(Recorded data begins)

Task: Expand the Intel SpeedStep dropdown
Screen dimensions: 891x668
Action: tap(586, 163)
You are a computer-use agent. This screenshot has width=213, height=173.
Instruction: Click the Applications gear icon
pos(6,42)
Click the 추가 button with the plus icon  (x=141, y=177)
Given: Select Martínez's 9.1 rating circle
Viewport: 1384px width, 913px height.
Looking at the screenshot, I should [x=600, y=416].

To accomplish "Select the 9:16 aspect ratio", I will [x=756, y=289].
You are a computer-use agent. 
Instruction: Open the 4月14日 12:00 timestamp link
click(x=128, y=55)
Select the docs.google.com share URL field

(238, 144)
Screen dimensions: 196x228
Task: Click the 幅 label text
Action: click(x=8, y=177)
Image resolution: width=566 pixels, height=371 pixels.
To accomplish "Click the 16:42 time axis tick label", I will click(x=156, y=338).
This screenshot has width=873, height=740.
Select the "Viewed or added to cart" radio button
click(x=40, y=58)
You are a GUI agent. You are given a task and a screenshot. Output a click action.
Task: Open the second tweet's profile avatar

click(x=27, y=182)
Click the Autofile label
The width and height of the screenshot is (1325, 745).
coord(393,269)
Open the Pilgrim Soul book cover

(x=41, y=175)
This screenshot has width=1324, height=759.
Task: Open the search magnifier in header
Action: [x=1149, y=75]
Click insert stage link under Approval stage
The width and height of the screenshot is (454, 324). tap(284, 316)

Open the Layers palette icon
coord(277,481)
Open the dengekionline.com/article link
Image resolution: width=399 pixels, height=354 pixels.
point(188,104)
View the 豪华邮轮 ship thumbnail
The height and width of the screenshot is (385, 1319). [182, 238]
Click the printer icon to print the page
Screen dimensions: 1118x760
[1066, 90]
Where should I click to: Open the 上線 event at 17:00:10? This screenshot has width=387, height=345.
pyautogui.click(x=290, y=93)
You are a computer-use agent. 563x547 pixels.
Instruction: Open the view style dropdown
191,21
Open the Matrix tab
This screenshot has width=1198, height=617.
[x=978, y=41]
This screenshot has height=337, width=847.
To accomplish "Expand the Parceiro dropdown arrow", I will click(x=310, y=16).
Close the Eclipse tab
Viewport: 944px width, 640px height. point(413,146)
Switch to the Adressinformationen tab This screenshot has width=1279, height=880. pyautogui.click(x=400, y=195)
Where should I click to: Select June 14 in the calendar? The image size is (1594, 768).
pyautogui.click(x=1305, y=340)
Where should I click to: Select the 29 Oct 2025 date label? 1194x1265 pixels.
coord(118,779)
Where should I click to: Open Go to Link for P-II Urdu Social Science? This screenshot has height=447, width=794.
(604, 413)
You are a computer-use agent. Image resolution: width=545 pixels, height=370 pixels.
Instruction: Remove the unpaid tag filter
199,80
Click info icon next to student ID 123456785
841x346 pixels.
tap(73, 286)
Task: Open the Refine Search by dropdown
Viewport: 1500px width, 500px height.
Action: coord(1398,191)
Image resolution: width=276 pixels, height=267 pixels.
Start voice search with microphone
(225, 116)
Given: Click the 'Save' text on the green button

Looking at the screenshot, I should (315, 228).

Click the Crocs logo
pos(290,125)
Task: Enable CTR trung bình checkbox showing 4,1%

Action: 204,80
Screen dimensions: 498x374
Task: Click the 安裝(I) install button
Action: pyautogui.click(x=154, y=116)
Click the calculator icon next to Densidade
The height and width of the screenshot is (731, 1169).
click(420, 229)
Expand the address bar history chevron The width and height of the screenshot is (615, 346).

(Recorded data ends)

* [Your goal] Word for word, write out all of the data above.

* [Reply]
Task: Expand the Intel SpeedStep dropdown
Screen dimensions: 891x668
Action: tap(586, 163)
You are a computer-use agent. This screenshot has width=213, height=173.
Instruction: Click the Applications gear icon
pos(6,42)
Click the 추가 button with the plus icon  (x=141, y=177)
Given: Select Martínez's 9.1 rating circle
Viewport: 1384px width, 913px height.
Looking at the screenshot, I should [x=600, y=416].

To accomplish "Select the 9:16 aspect ratio", I will [x=756, y=289].
You are a computer-use agent. 
Instruction: Open the 4月14日 12:00 timestamp link
click(x=128, y=55)
Select the docs.google.com share URL field

(238, 144)
Screen dimensions: 196x228
Task: Click the 幅 label text
Action: click(x=8, y=177)
Image resolution: width=566 pixels, height=371 pixels.
To accomplish "Click the 16:42 time axis tick label", I will click(x=156, y=338).
This screenshot has width=873, height=740.
Select the "Viewed or added to cart" radio button
click(x=40, y=58)
You are a GUI agent. You are given a task and a screenshot. Output a click action.
Task: Open the second tweet's profile avatar

click(x=27, y=182)
Click the Autofile label
The width and height of the screenshot is (1325, 745).
coord(393,269)
Open the Pilgrim Soul book cover

(x=41, y=175)
This screenshot has width=1324, height=759.
Task: Open the search magnifier in header
Action: [x=1149, y=75]
Click insert stage link under Approval stage
The width and height of the screenshot is (454, 324). tap(284, 316)

Open the Layers palette icon
coord(277,481)
Open the dengekionline.com/article link
Image resolution: width=399 pixels, height=354 pixels.
point(188,104)
View the 豪华邮轮 ship thumbnail
The height and width of the screenshot is (385, 1319). [182, 238]
Click the printer icon to print the page
Screen dimensions: 1118x760
[1066, 90]
Where should I click to: Open the 上線 event at 17:00:10? This screenshot has width=387, height=345.
pyautogui.click(x=290, y=93)
You are a computer-use agent. 563x547 pixels.
Instruction: Open the view style dropdown
191,21
Open the Matrix tab
This screenshot has width=1198, height=617.
[x=978, y=41]
This screenshot has height=337, width=847.
To accomplish "Expand the Parceiro dropdown arrow", I will click(x=310, y=16).
Close the Eclipse tab
Viewport: 944px width, 640px height. point(413,146)
Switch to the Adressinformationen tab This screenshot has width=1279, height=880. pyautogui.click(x=400, y=195)
Where should I click to: Select June 14 in the calendar? The image size is (1594, 768).
pyautogui.click(x=1305, y=340)
Where should I click to: Select the 29 Oct 2025 date label? 1194x1265 pixels.
coord(118,779)
Where should I click to: Open Go to Link for P-II Urdu Social Science? This screenshot has height=447, width=794.
(604, 413)
You are a computer-use agent. Image resolution: width=545 pixels, height=370 pixels.
Instruction: Remove the unpaid tag filter
199,80
Click info icon next to student ID 123456785
841x346 pixels.
tap(73, 286)
Task: Open the Refine Search by dropdown
Viewport: 1500px width, 500px height.
Action: coord(1398,191)
Image resolution: width=276 pixels, height=267 pixels.
Start voice search with microphone
(225, 116)
Given: Click the 'Save' text on the green button

Looking at the screenshot, I should (315, 228).

Click the Crocs logo
pos(290,125)
Task: Enable CTR trung bình checkbox showing 4,1%

Action: 204,80
Screen dimensions: 498x374
Task: Click the 安裝(I) install button
Action: pyautogui.click(x=154, y=116)
Click the calculator icon next to Densidade
The height and width of the screenshot is (731, 1169).
click(420, 229)
Expand the address bar history chevron The width and height of the screenshot is (615, 346).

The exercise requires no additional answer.